§ **DOCUMENT SEGMENT**:
##############################

Photobooks & Skateable Sculptures – Ed Templeton Interview

Although Toy Machine Boss Ed Templeton still prefers to shoot on film with his Leica, he is also quick with his smartphone, to feed his @tempster_returns instagram account with snapshots. So he is familiar with the artworld as well as the world of point and shoot hobbyphotographers and therefore the perfect guy to talk to about photography. When he visited Cologne, for the opening of the Photobook Museum, we took the chance and caught him for an interview, while he painted a skateable scultpure.

Hi Ed, what ist the photobook that is coming out in october, about?
That’s just a photobook, there’s no special theme. And that’s the point, all my books have a specific theme, Teenage Smokers, Teenage Kissers, like very narrow subjects. The Deformer book I did was about growing up in suburbia. This book is just sort of an open book about photography. There’s no real theme, the photos are just all over the place, different people, friends, mostly street photos just from travelling.

And there are no paintings involved, right?
No, it’s just a photobook. I kind of like doing photobooks more than painting books. I don’t have any plans to do any art books, but I have plans to do a lot of photobooks.

Is it hard for you to seperate between your photography and all that art stuff that you are doing?
I think photography comes naturally. Painting is harder for me. I have to make time for it, I have to think about it, I think I’m not that naturally talented at all in it like just sit down and make a drawing. For me it’s hard work to do something that I like. But photography is always constant to me. Everywhere I go, I always have a camera with me. It’s just a constant flow, every day. I live in Huntington Beach and when I take a break, I go out of the house and down to the pier and take photos. Photography is just natural, it’s just happening and it’s mechanical and once I have the photos, making a photo show is easy. You just have to work on the scans. For painting, you have to actually sit down and do it, it takes a lot of time, and so on a book level, I’m just more interested on doing photobooks. With Larry Clarke, it was not about the show, it was about the book. I like the idea of just making books, and leaving that for history. Painting is totally different, the show is more important for the painting than the painting book itself.

##############################

§ **SHORT TASK A**: According to the Ed Templeton interview, what was his Deformer book about?
§ **SHORT TASK B**: Quote the interview word for word, starting at "No, it’s just" and ending at "you are doing?".
The listing has no connection to the interview.

§ **DATA EXTRACT**:
##############################

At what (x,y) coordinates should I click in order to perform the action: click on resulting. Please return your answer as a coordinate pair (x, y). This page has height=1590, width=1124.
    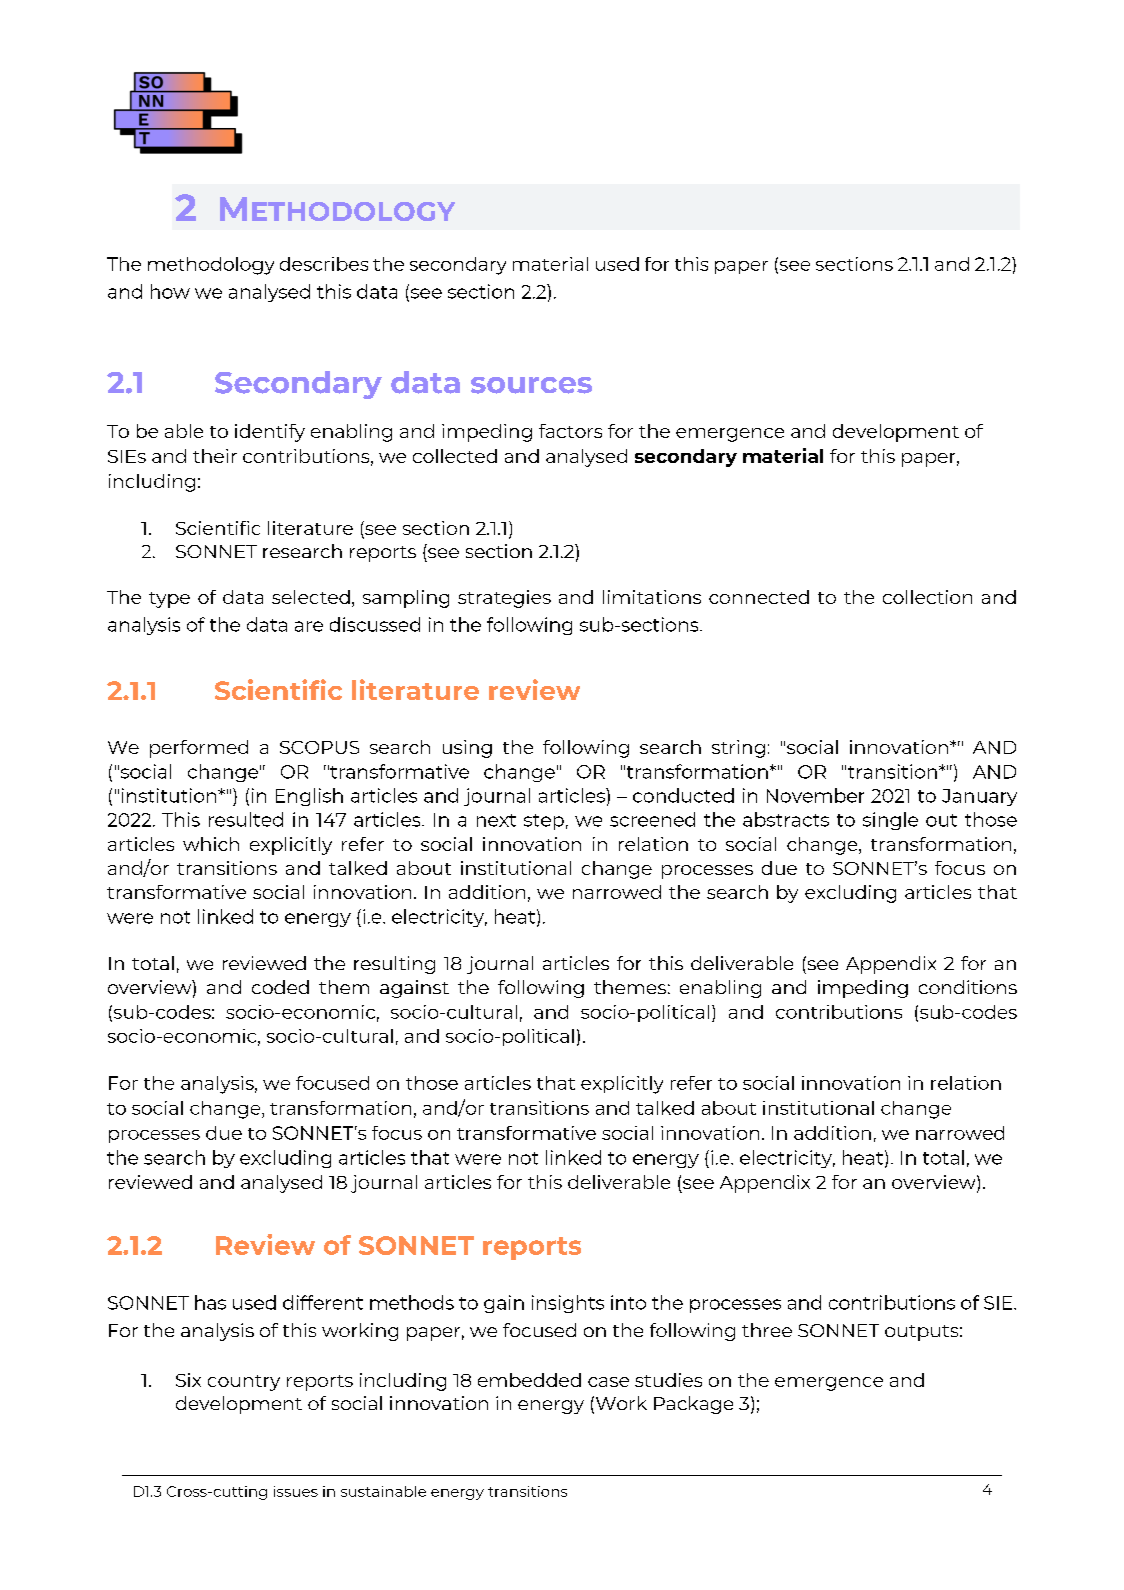
    Looking at the image, I should click on (394, 965).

##############################

§ **RESPONSE A**: Growing up in suburbia.

§ **RESPONSE B**:
No, it’s just a photobook. I kind of like doing photobooks more than painting books. I don’t have any plans to do any art books, but I have plans to do a lot of photobooks.

Is it hard for you to seperate between your photography and all that art stuff that you are doing?